This document describes the idea behind the test for the module 1 of the Software and Computing course, and the module 2 for the Applied Physics branch of the same course.
The project must be executable on a different machine from the one you have developed it into. Limitations can be put on the operative system and platform version required, but if so they must be explicitely specified.
Please start discussing your exam project before starting to work on it. Discussing it early will avoid wasting effort and time for something that is not appropriate for the exam!
possible projects:
The goal of the exam IS NOT to assess if you can write a very complicated simulation.

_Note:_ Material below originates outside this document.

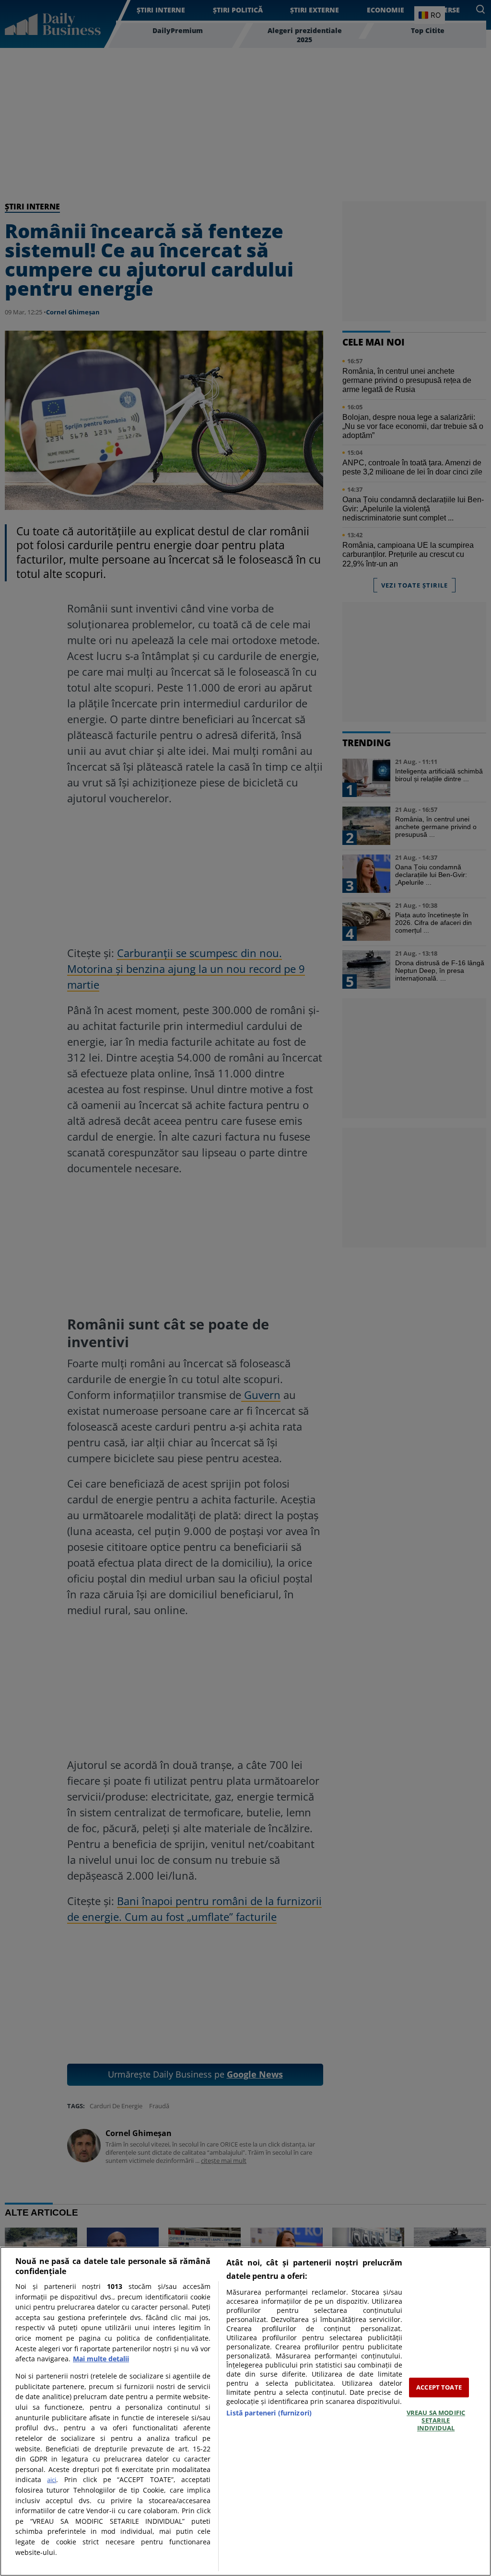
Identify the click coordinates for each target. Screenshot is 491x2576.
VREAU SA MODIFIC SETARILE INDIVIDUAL (436, 2420)
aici (51, 2479)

The goal is to show that you are able to write a software that can be used by other researcher and that it can pass the "bus test": if tomorrow you are unable to work on this project, would other people be able to keep it alive?
To fullfill this goal, it is not useful to perform virtuosisms of computational skills. The project does not have to be complicated. It has to be reliable and understandable by others.
This other person should not be burdained of effort to understand your code.
"Go and read the source code" it's not a reasonable answer.
"Go and edit the source code" to use it is even less so.
They should be able to install your code, run it and replicate your results.
consider giving the software a command line interface that can be run with some parameters, rather than having to explicitely run a bunch of scripts in a non explicit sequence.
Documentation should be written in English, with proper sentences and coherent structure. The whole documentation should be accessible from the landing page of the repository, either in the readme or using hypertextual links: the user should not be left guessing on where to find it.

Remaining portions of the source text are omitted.